AVIS D’EXPERT – Bounama Dièye sur l’affaire Gana Guèye : «Avec l’intermédiation, ce genre de problème va souvent se poser»

Ancien membre de la Fédération sénégalaise de football, Bounama Dièye, qui s’y connaît en matière de transfert de joueurs, apporte des éclairages par rapport à l’affaire Gana Guèye.
Vos premières impressions par rapport à l’affaire Gana Guèye (voir notre édition d’hier), avec cette commission de 3 milliards Cfa qui divise la famille et l’agent intermédiaire…
Vous savez que maintenant la Fifa a supprimé la licence d’agent de joueurs car jugeant que ces derniers amassaient trop d’argent. Si aujourd’hui la Fifa a décidé de supprimer ces licences c’est parce que les montants étaient exorbitants. Il y a une période où c’était compliqué avec l’inflation sur les transferts. Le marché était déréglé. Et cela aurait pu tuer le football. C’est ce qui explique qu’on voit aujourd’hui la présence des familles : les mamans, papas et autres frères des joueurs dans les négociations concernant les transferts de joueurs. Si par exemple la négociation est compliquée, la famille peut, comme c’est dans le cas de Gana Guèye, faire appel à un agent reconnu par la Fifa. C’est ce qu’ils ont fait en faisant appel à cet expert et ce dernier a mené les négociations, sous réserve que quand il sera payé, il devra verser une commission à la famille. C’est ce qu’on appelle la rétro-commission, ce sont des arrangements internes. A l’arrivée, l’intermédiaire (qui a reçu 3 milliards 275 millions Cfa) n’a pas voulu donner à la famille du joueur sa part. C’est ce qui explique cette sortie dans la presse.

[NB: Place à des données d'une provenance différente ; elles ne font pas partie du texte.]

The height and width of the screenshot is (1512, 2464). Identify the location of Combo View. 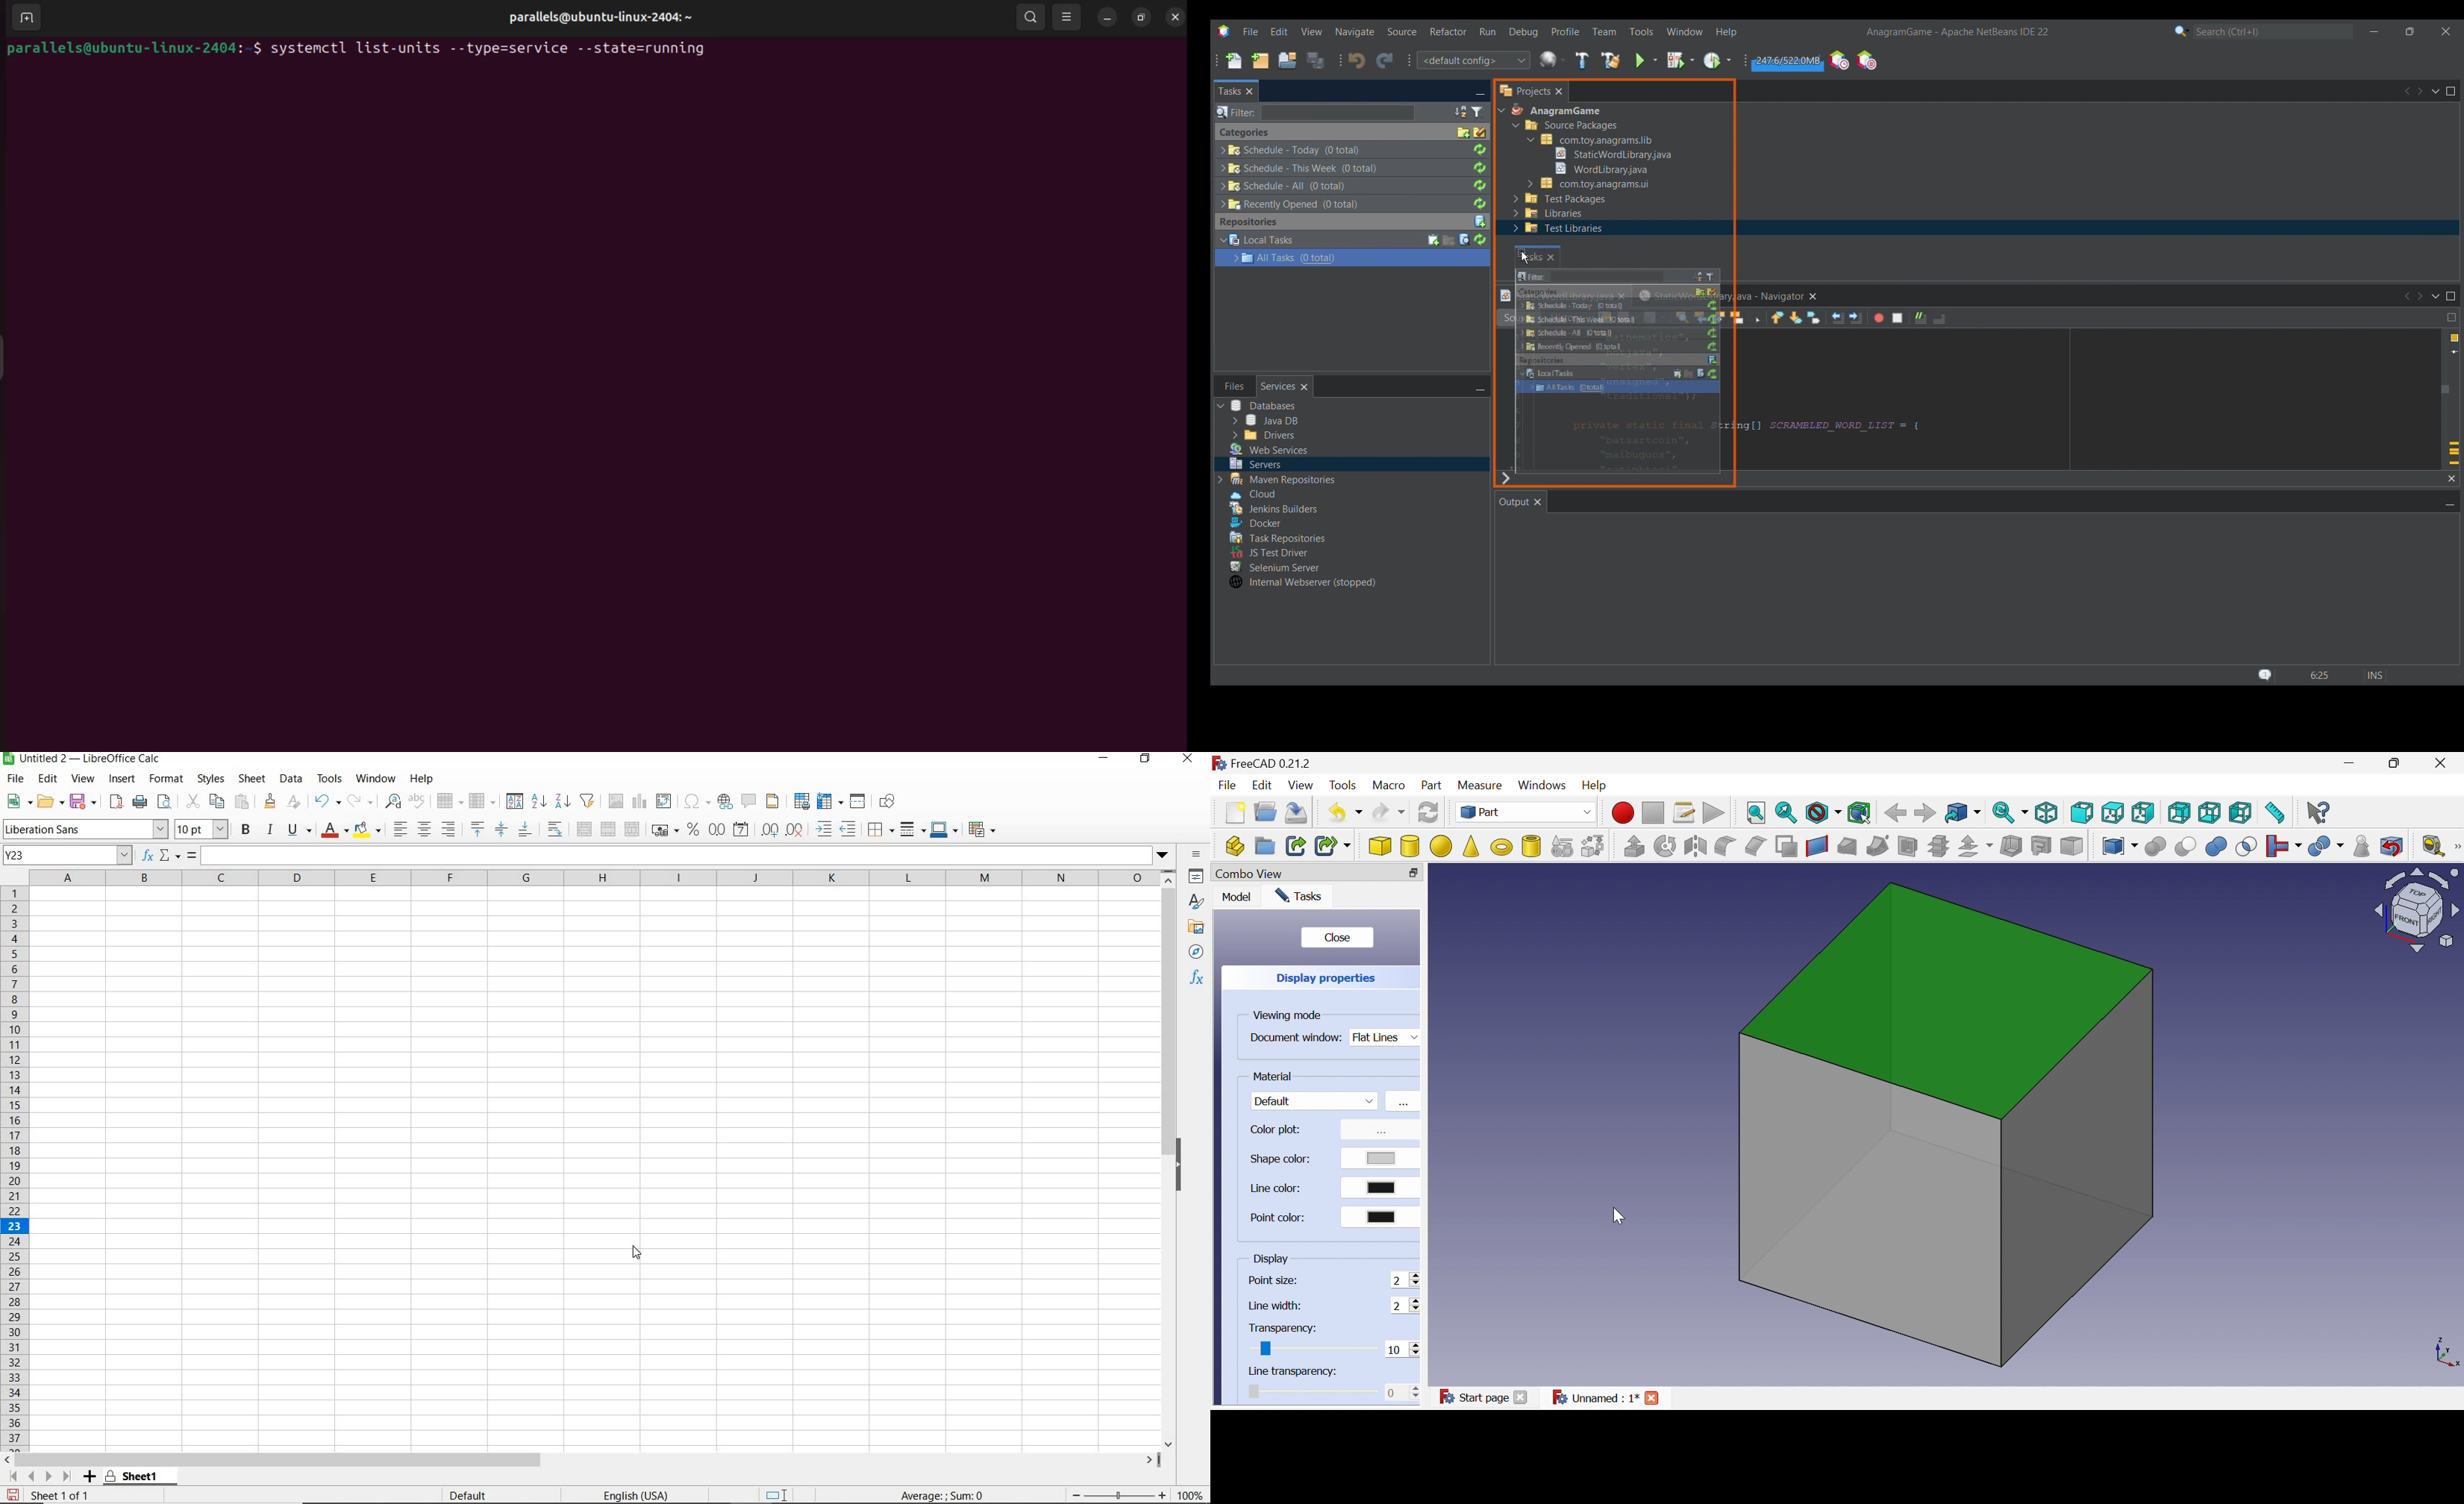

Apparemment, c’est cette rétro-commission qui pose problème…
En effet. Faut savoir d’abord que pour que l’agent intermédiaire (Gana n’a plus d’agent personnel) puisse parler au nom de Gana Guèye, il faut qu’il ait un document du joueur qui le mandate. Une fois qu’il est mandaté, il est la seule personne qui est officiellement dans l’affaire. Et dans le contrat, normalement les deux parties (l’agent et le joueur) savent combien doit être la commission. Maintenant, comme vous l’avez constaté, c’est dans la rétro-commission que se trouve le problème. Si la famille a des documents qui prouvent que l’agent devait leur donner leur part, c’est défendable. Mais s’ils n’ont pas de preuves, ça devient compliqué.
La famille de Gana menace de saisir la justice. Mais avant est-ce que la Fifa peut intervenir ?
D’abord la Fifa pouvait intervenir si Gana Guèye (transféré à 30 millions d’euros) avait refusé de payer à son agent. Dans ce cas-là de rétro-commission, la Fifa peut aussi intervenir, mais comme je l’ai dit plus haut, cela doit être sur la base d’un document. En fait, il faudrait que dans le contrat que Gana a signé avec l’agent qu’il soit précisé que ce dernier reverse à telle personne tel montant de la commission. Il faut que cela figure dans le contrat pour que la Fifa puisse intervenir. Si cela ne figure pas dans le contrat, c’est compliqué. Mais je présume que si le frère de Gana menace de saisir la justice, c’est parce qu’il a des preuves.
Avec cette tendance qui est à l’intermédiation, ne risque-t-on pas d’avoir beaucoup de contentieux du genre de l’affaire Gana ?
Mais c’est sûr. S’il n’y a pas d’accord avec l’agent pour les rétro-commissions à sa famille, ce sera compliqué. Le gars peut dire qu’il n’a jamais été question de cela. Et j’ai l’impression que s’il tourne en rond, c’est qu’il n’y avait certainement pas un accord écrit. Sur le plan international, les choses ont changé. C’est pour cela que les joueurs prennent maintenant leurs enfants, frères ou la famille pour qu’ils puissent bénéficier du transfert. Et ces derniers n’ont pas besoin de licence. Mais des transferts de ce genre les obligent quand même à s’entourer de toutes les garanties en sollicitant des conseillers juridiques. Malheureusement, ce qu’on voit aujourd’hui, c’est que tout le monde est là-dedans. Et de plus en plus, on perd l’expertise. Conséquences : avec cette tendance à l’intermédiation, ce genre de problème va souvent se poser. On risque d’avoir beaucoup de cas similaires à l’affaire Gana Guèye.